Science - April 7, 2011
'Spend more development money on agriculture'
The Netherlands should spend one billion euros over the next ten years on improving food security and combatting hunger in developing countries. This is the advice of Worldconnectors, a group of influential people from the Dutch NGO world, to the State Secretaries Ben Knapen (development) and Henk Bleker (agriculture).
Wolrdconnectors' recommendations are based on a series of consultations with experts in the fields of poverty alleviation and agriculture, including Wageningen professors Rudy Rabbinge, Arie van Kuyvenhoven and Hans Eenhoorn (also an ex-Unilever executive). The group acknowledges that more attention has been paid to agriculture for some time now, but thinks it is high time that this attention led to a shift in priorities. The proportion of development aid spent on agriculture needs to rise sharply. That would be done at the expense of other posts in the development budget. Currently about half a billion euros goes to agriculture or agriculture-related topics.
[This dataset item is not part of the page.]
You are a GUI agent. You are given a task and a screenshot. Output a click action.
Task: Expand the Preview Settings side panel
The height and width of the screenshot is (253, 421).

The Worldconnectors even go so far as to stipulate exactly how the money should be spent. They would like to see the government spending 250 million euros on 'agri-hubs': regional centres where governments, scientists and development organization collaborate. Another 150 million euros should be spent, they say, on combatting hunger, with an emphasis on supporting small-scale farmers and vulnerable groups in a select group of developing countries.